La meritocrazia delle élite
Il New Statesman racconta come l’etica del lavoro ha conquistato l’alta borghesia
Un Foglio internazionale. Ogni lunedì, segnalazioni dalla stampa estera con punti di vista che nessun altro vi farà leggere, selezionate per voi da Giulio Meotti
“Lo scorso anno Emmanuel Macron ha invitato un gruppo di studenti francesi ai giardini dell’Eliseo”, scrive Anton Jäger sul New Statesmen: “Tra i partecipanti c’era un giovane disoccupato di nome Jonathan, che ha chiesto al presidente quali misure aveva preso per aiutare i senza lavoro. ‘Ho mandato curriculum e lettere di presentazione dappertutto’, ha detto Jonathan, ‘ma non ho avuto alcuna risposta. Nessuno mi vuole offrire un lavoro’. ‘Se sei abile e motivato, puoi andare a lavorare in un hotel, bar o in un’azienda edile’, ha risposto il presidente: ‘Tante attività stanno cercando personale. Basta attraversare la strada e troverai qualcosa”’.
I commenti di Macron indicano una delle domande più sconcertanti per le élite al giorno d’oggi. La borghesia contemporanea è in preda a una smania lavorativa. Venera la fatica e si vanta di orari di lavoro disumani. Un tempo le famiglie benestanti si godevano la propria ricchezza. Ora non più. Elon Musk, il fondatore di Tesla e SpaceX, va fiero delle sue 80 ore di lavoro a settimana mentre Jack Ma, il cofondatore di Alibaba e l’uomo più ricco della Cina, consiglia di lavorare 12 ore al giorno per sei giorni a settimana. Trascorrere più tempo in ufficio e meno socializzando porta all’esaurimento, come confermano molti dirigenti d’azienda. Per gran parte della storia le élite hanno pensato che il lavoro fosse qualcosa di disdicevole. In Germania la borghesia sviluppò l’idea di “Kultur” per combattere il dominio degli Junker prussiani, un gruppo di aristocratici che governavano durante la settimana e trascorrevano i fine settimana a caccia. Questo portò il sociologo americano Thorstein Veblen a coniare nel 1899 il termine “leisure class” per descrivere il gruppo di persone che si spartivano le spoglie della nuova economia corporativa senza contribuire all’attività produttiva. L’aristocrazia facilitava anche il compito di governare. I nobili non avevano bisogno di vincere le elezioni o convincere le masse a votare per loro. Gli bastava invocare il diritto divino a governare. La borghesia si differenziava perché aveva la pretesa di essere produttiva: generava profitti investendo nelle fabbriche, non affittando i terreni. Questa etica portava i borghesi a lavorare quanto i loro operai. Gli imprenditori potevano opporsi ai proprietari terrieri per ragioni politiche, ma erano profondamente affascinati dal loro stile di vita e spendevano grandi somme di denaro per la letteratura e la musica.

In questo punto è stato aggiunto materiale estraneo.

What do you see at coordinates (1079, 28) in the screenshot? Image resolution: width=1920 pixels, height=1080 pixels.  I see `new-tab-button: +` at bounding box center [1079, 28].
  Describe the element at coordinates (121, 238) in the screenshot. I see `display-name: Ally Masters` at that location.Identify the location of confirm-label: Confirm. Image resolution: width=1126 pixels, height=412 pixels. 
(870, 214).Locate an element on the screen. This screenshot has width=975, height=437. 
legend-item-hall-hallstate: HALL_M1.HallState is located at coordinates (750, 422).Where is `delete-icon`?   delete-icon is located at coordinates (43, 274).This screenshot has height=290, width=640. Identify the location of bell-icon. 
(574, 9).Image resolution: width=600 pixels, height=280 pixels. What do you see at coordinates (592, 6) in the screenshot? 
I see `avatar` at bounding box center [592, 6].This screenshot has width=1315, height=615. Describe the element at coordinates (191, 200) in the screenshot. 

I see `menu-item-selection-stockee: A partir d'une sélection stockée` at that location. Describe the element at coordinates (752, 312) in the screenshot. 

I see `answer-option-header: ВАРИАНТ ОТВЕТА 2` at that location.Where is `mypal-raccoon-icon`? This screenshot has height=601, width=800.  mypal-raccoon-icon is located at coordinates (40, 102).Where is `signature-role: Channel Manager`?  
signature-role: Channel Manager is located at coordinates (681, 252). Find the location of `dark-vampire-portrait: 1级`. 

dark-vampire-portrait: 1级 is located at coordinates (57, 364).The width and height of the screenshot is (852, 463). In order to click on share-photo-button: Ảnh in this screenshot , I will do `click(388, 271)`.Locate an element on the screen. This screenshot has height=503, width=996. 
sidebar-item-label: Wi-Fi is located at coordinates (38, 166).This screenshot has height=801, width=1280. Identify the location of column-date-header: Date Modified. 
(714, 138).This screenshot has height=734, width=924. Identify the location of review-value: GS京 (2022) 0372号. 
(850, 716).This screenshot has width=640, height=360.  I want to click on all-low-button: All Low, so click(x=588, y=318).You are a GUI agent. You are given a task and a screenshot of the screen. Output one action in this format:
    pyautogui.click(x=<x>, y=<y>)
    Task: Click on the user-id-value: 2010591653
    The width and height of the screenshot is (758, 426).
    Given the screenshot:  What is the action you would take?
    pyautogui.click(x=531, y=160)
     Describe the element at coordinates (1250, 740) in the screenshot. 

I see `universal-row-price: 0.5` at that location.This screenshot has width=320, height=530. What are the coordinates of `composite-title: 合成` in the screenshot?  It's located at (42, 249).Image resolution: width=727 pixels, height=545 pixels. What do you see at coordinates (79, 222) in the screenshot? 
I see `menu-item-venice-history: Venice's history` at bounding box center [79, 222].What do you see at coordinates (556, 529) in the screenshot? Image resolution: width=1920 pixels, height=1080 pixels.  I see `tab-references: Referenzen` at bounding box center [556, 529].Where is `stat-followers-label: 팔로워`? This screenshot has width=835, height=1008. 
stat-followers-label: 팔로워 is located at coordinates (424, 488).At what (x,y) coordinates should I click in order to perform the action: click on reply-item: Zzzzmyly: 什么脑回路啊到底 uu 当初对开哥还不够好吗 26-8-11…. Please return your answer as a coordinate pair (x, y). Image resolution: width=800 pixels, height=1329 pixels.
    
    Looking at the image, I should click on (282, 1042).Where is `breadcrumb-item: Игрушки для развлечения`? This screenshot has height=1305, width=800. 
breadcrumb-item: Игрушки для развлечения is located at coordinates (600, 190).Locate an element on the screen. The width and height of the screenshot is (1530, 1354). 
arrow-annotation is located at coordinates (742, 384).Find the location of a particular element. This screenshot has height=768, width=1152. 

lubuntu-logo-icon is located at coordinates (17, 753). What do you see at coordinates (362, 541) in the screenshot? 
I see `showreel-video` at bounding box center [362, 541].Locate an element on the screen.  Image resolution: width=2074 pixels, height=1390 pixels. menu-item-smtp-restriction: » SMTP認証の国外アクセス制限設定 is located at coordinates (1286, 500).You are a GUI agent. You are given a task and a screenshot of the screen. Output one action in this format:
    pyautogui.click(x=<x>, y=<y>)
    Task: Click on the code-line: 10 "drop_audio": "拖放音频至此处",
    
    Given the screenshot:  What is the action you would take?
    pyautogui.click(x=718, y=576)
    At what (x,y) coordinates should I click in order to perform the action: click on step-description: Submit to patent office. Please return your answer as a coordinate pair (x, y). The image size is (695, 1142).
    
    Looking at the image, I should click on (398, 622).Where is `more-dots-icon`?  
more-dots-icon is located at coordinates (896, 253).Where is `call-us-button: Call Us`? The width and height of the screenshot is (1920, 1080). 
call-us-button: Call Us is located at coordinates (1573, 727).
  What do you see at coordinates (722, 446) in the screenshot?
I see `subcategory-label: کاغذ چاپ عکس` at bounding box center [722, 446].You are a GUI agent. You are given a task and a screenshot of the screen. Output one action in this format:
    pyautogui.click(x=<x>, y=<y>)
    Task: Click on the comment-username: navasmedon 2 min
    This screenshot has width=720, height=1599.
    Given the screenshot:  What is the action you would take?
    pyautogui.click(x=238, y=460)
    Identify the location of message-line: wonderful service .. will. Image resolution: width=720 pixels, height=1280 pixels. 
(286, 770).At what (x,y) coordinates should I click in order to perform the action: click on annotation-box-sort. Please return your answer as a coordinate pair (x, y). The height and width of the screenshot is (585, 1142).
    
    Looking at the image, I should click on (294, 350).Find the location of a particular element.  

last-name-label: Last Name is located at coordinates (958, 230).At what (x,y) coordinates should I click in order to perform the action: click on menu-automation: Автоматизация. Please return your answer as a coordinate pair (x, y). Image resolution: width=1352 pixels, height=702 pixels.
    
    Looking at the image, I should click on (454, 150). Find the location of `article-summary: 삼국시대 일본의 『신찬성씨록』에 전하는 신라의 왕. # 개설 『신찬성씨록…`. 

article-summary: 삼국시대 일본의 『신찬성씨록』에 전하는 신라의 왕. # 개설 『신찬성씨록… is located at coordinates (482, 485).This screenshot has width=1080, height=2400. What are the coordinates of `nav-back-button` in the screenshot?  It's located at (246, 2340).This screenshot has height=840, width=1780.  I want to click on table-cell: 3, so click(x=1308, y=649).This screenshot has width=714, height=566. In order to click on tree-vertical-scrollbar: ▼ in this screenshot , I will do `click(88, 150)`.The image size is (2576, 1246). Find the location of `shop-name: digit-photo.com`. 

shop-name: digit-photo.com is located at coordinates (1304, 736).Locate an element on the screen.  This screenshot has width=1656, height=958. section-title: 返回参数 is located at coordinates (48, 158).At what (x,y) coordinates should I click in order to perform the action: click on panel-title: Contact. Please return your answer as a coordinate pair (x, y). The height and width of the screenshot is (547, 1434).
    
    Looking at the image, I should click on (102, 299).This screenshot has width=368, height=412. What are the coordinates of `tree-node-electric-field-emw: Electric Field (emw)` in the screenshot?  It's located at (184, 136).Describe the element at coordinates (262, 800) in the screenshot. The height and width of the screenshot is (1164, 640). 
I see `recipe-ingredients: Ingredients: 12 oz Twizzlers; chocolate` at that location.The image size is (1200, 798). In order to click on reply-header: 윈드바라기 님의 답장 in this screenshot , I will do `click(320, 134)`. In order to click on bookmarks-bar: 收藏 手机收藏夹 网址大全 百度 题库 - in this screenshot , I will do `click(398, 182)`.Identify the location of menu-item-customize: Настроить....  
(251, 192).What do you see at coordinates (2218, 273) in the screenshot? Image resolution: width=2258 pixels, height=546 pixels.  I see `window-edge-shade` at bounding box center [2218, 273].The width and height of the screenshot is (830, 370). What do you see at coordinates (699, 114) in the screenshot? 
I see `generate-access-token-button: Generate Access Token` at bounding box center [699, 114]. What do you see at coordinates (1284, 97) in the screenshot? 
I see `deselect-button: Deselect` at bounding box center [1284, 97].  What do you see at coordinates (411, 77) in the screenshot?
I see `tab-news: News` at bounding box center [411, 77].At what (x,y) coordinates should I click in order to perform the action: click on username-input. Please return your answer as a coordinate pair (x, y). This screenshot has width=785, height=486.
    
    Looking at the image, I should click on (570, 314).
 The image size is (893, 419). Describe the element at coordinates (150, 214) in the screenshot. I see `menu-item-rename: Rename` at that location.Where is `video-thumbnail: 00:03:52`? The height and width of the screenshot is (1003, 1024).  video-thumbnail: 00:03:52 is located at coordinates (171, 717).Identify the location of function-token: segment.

Oggi i politici vengono scelti attraverso le elezioni, e i legami familiari hanno molta meno importanza. Le élite contemporanee usano la meritocrazia per giustificare la loro presenza ai vertici, per farci credere che il potere di cui godono sia tutto merito loro. “La meritocrazia non ha penalizzato solo chi si trova in fondo alla scala sociale – conclude il New Statesman –. E’ stata ugualmente dannosa per le élite. Nel tentativo di trasformarsi in lavoratori, sono diventati vittime della loro favola meritocratica”.